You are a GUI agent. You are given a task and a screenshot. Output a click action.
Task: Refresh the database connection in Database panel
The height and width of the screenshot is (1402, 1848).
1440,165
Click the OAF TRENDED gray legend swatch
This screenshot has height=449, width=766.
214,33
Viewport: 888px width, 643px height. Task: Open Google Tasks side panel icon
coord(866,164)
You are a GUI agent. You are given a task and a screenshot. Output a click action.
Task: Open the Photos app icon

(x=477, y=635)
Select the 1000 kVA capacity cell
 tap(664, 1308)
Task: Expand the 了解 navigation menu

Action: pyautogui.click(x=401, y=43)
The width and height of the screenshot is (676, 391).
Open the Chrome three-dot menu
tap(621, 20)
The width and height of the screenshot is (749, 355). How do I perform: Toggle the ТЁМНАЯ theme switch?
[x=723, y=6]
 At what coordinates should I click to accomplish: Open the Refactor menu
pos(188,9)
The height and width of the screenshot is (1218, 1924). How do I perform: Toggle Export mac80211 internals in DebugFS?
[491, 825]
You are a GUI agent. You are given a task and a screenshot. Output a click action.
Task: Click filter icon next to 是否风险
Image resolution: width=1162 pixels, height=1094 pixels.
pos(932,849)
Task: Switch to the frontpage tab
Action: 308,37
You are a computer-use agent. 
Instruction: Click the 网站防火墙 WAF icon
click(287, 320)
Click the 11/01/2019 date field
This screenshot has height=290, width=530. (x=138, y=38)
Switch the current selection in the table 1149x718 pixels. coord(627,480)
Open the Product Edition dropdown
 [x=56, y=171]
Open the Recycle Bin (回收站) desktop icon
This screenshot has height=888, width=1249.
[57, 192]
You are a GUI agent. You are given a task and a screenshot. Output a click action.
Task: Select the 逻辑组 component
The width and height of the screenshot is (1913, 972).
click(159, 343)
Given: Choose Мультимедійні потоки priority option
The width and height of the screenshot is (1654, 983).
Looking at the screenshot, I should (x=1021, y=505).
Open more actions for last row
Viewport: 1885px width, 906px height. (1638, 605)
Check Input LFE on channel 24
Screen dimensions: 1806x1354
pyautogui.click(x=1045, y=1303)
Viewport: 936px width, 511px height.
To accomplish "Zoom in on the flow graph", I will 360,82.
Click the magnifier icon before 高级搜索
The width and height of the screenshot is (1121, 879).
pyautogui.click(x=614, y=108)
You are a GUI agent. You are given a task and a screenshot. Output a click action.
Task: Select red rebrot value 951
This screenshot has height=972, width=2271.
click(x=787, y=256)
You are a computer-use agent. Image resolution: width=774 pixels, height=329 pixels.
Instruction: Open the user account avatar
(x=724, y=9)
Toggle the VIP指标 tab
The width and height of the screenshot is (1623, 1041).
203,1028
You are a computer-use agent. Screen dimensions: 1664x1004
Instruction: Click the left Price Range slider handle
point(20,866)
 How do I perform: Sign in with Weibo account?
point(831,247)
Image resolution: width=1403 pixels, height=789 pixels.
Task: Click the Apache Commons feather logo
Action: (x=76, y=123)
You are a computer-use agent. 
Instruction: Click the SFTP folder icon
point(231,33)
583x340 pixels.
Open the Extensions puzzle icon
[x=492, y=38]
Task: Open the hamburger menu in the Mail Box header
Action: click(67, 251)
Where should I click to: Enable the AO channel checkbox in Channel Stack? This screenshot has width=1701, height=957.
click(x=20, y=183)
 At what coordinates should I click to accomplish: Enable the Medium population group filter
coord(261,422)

━━━━━━━━━━━━━━━━━━━━━━━━━━━━━━

**Assignment**. Repeat the material word for word, leaving out no line.

**Task response**.
You are a GUI agent. You are given a task and a screenshot. Output a click action.
Task: Refresh the database connection in Database panel
The height and width of the screenshot is (1402, 1848).
1440,165
Click the OAF TRENDED gray legend swatch
This screenshot has height=449, width=766.
214,33
Viewport: 888px width, 643px height. Task: Open Google Tasks side panel icon
coord(866,164)
You are a GUI agent. You are given a task and a screenshot. Output a click action.
Task: Open the Photos app icon

(x=477, y=635)
Select the 1000 kVA capacity cell
 tap(664, 1308)
Task: Expand the 了解 navigation menu

Action: pyautogui.click(x=401, y=43)
The width and height of the screenshot is (676, 391).
Open the Chrome three-dot menu
tap(621, 20)
The width and height of the screenshot is (749, 355). How do I perform: Toggle the ТЁМНАЯ theme switch?
[x=723, y=6]
 At what coordinates should I click to accomplish: Open the Refactor menu
pos(188,9)
The height and width of the screenshot is (1218, 1924). How do I perform: Toggle Export mac80211 internals in DebugFS?
[491, 825]
You are a GUI agent. You are given a task and a screenshot. Output a click action.
Task: Click filter icon next to 是否风险
Image resolution: width=1162 pixels, height=1094 pixels.
pos(932,849)
Task: Switch to the frontpage tab
Action: 308,37
You are a computer-use agent. 
Instruction: Click the 网站防火墙 WAF icon
click(287, 320)
Click the 11/01/2019 date field
This screenshot has height=290, width=530. (x=138, y=38)
Switch the current selection in the table 1149x718 pixels. coord(627,480)
Open the Product Edition dropdown
 [x=56, y=171]
Open the Recycle Bin (回收站) desktop icon
This screenshot has height=888, width=1249.
[57, 192]
You are a GUI agent. You are given a task and a screenshot. Output a click action.
Task: Select the 逻辑组 component
The width and height of the screenshot is (1913, 972).
click(159, 343)
Given: Choose Мультимедійні потоки priority option
The width and height of the screenshot is (1654, 983).
Looking at the screenshot, I should (x=1021, y=505).
Open more actions for last row
Viewport: 1885px width, 906px height. (1638, 605)
Check Input LFE on channel 24
Screen dimensions: 1806x1354
pyautogui.click(x=1045, y=1303)
Viewport: 936px width, 511px height.
To accomplish "Zoom in on the flow graph", I will 360,82.
Click the magnifier icon before 高级搜索
The width and height of the screenshot is (1121, 879).
pyautogui.click(x=614, y=108)
You are a GUI agent. You are given a task and a screenshot. Output a click action.
Task: Select red rebrot value 951
This screenshot has height=972, width=2271.
click(x=787, y=256)
You are a computer-use agent. Image resolution: width=774 pixels, height=329 pixels.
Instruction: Open the user account avatar
(x=724, y=9)
Toggle the VIP指标 tab
The width and height of the screenshot is (1623, 1041).
203,1028
You are a computer-use agent. Screen dimensions: 1664x1004
Instruction: Click the left Price Range slider handle
point(20,866)
 How do I perform: Sign in with Weibo account?
point(831,247)
Image resolution: width=1403 pixels, height=789 pixels.
Task: Click the Apache Commons feather logo
Action: (x=76, y=123)
You are a computer-use agent. 
Instruction: Click the SFTP folder icon
point(231,33)
583x340 pixels.
Open the Extensions puzzle icon
[x=492, y=38]
Task: Open the hamburger menu in the Mail Box header
Action: click(67, 251)
Where should I click to: Enable the AO channel checkbox in Channel Stack? This screenshot has width=1701, height=957.
click(x=20, y=183)
 At what coordinates should I click to accomplish: Enable the Medium population group filter
coord(261,422)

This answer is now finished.